Contamination by deliberate sabotage - like Goldfinger's irradiation plan  - allows the Republican Party to criticize a bailout saddled federal government and cash-strapped states who are increasingly unable to make even the most basic repairs.

Market players, who are made fabulously wealthy through continuous bailouts, reckless deregulation, and favorable legislation, grin and then make outlandish claims about the superiority of the private sector. That America's super wealthy have gotten even richer after thirty years of favorable legislation and the GOP's tax-cut-jihad is simply icing on their "hate-the-state" palooza.

The rationale for the Republican's Goldfinger-like irradiation policy today is really quite simple.

Recognizing that the Great Depression revealed the weaknesses of an unfettered marketplace the Republicans second bite at the "magic of the market" apple under Ronald Reagan exploded in their face.
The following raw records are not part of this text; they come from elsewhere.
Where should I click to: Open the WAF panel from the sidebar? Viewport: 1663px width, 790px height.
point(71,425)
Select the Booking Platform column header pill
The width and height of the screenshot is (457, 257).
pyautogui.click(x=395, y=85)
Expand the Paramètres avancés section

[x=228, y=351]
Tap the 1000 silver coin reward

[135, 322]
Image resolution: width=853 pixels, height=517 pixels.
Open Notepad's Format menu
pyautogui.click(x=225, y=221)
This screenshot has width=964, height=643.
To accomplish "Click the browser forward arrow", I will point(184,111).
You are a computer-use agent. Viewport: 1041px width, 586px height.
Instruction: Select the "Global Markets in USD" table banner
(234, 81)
Thirty years of deregulation and tax cuts for the rich have pushed America's national debt from about $950 billion in 1980 to $14 trillion today (almost $11 trillion when President Obama was inaugurated). It also contributed to biggest market collapse since the Great Depression in 2008.

But it has also paid political dividends.
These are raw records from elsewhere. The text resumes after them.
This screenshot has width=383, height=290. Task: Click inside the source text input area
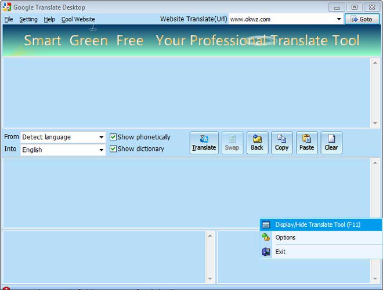pyautogui.click(x=186, y=93)
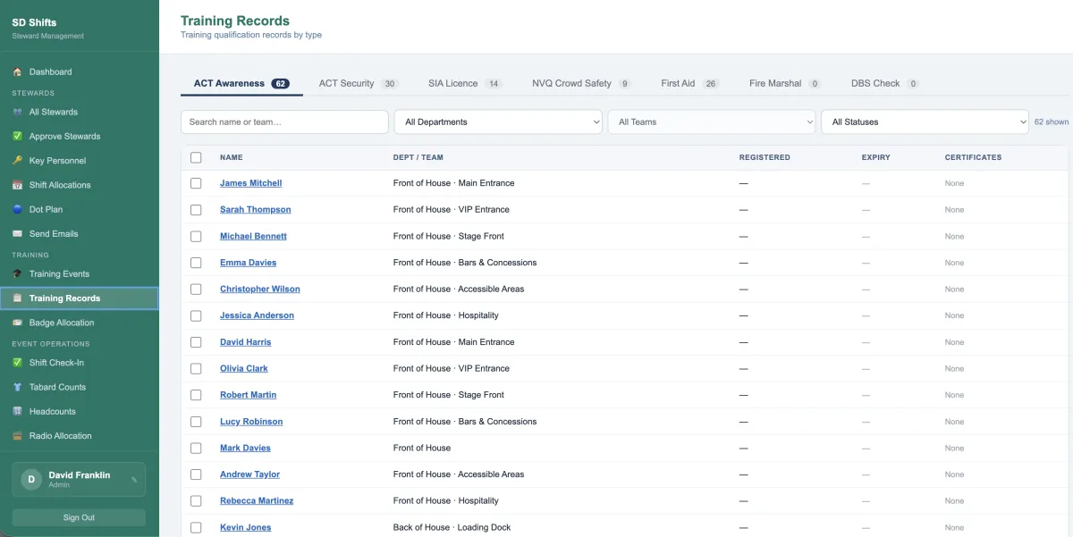Click the edit pencil beside David Franklin
Viewport: 1073px width, 537px height.
pyautogui.click(x=134, y=480)
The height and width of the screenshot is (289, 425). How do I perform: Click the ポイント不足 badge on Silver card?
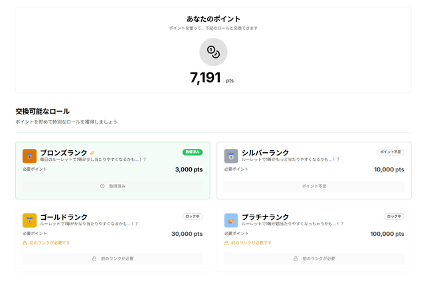pyautogui.click(x=390, y=152)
Today, with cities and states cash starved, and America's richest class getting even richer, the Republicans continue to harangue a discredited and "broken" state for shortcomings that their policies have made worse. Like Goldfinger's gold stock, the GOP's political stock rises every time they get someone in America to believe the state is the enemy.
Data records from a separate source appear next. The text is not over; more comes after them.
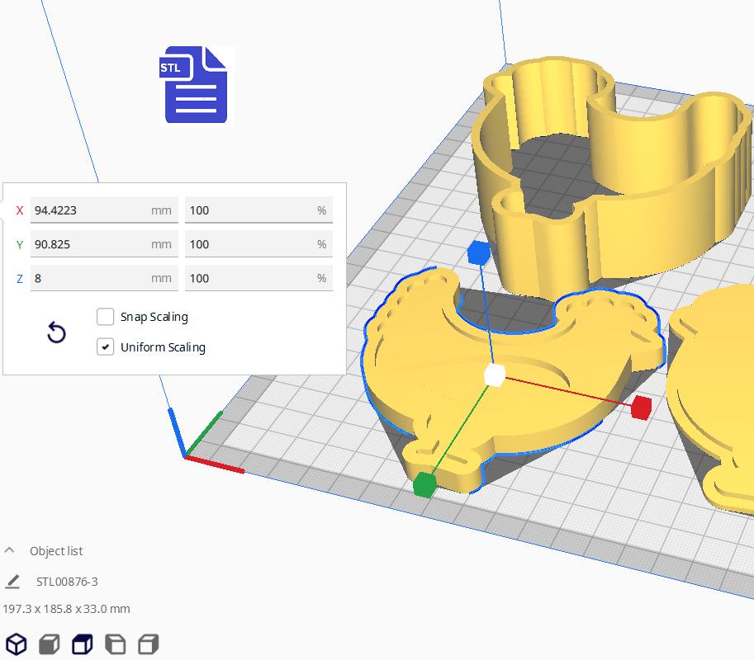Click the reset scale arrow icon
This screenshot has height=660, width=754.
pos(56,332)
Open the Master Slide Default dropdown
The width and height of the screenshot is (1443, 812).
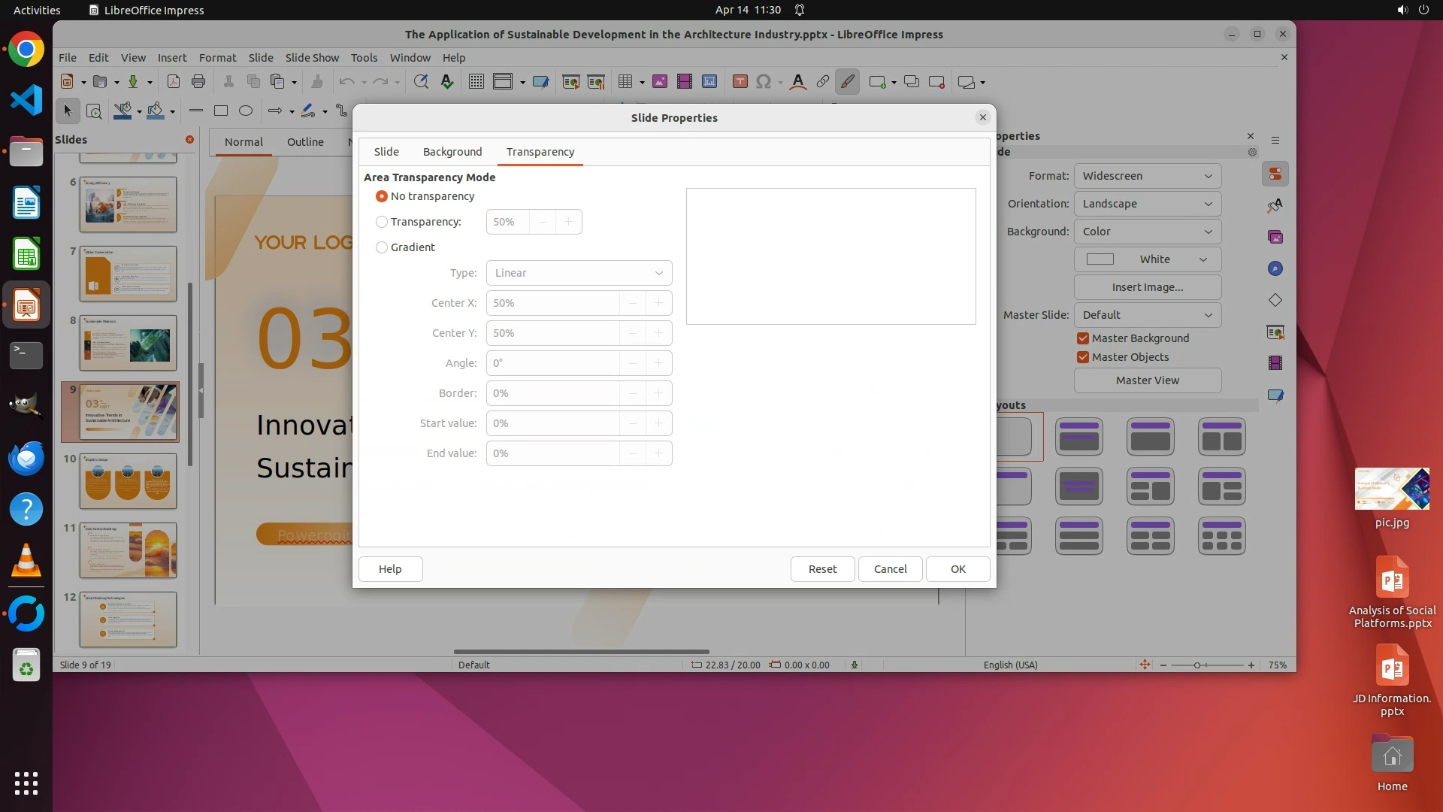point(1147,315)
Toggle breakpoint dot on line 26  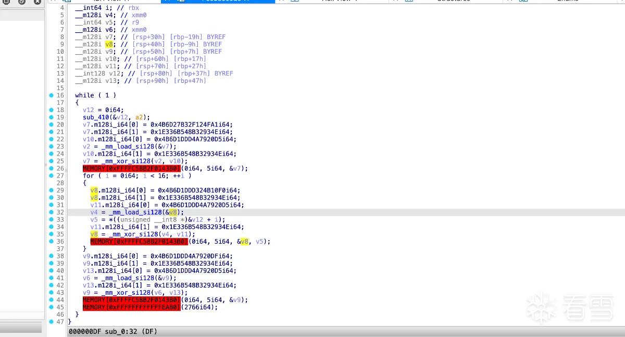point(51,168)
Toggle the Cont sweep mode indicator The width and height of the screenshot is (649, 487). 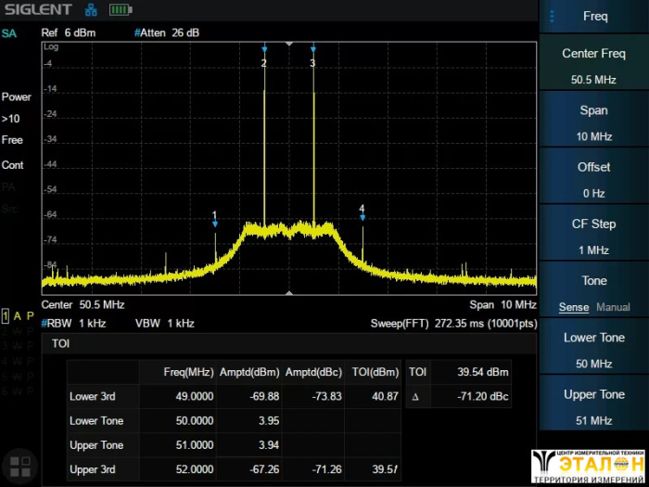point(13,165)
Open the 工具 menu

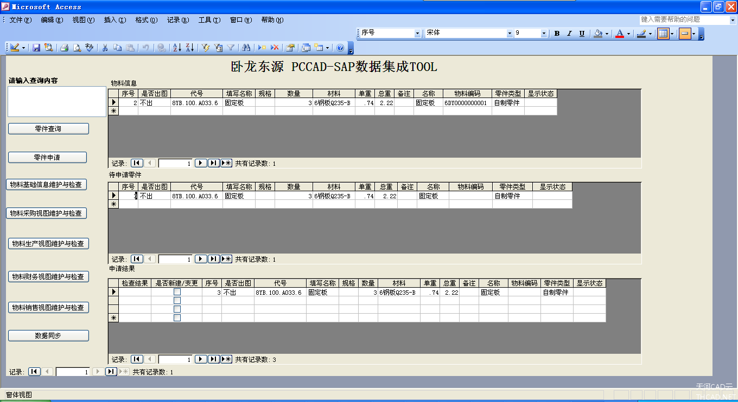click(x=209, y=20)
Collapsing infrastructures and failed government responses have become the poster children of debt-strapped states that are increasingly burdened with challenges they don't have the resources to deal with (unless, of course, Wall Street needs trillions of dollars for wrecking the economy).



By squeezing resources from the state - and transferring them to America's richest class - the Republicans are on the verge of breathing political life into Grover Norquist's infamous quote, "I don't want to abolish government. I simply want to reduce it to the size where I can drag it into the bathroom and drown it in the bathtub."

The fact that the state appears incapable of responding - or seems tone deaf - to natural disasters is beside the point. As long as the state gets blamed, the point is made. And like Nero fiddling while Rome burned, the Republicans party on through it all.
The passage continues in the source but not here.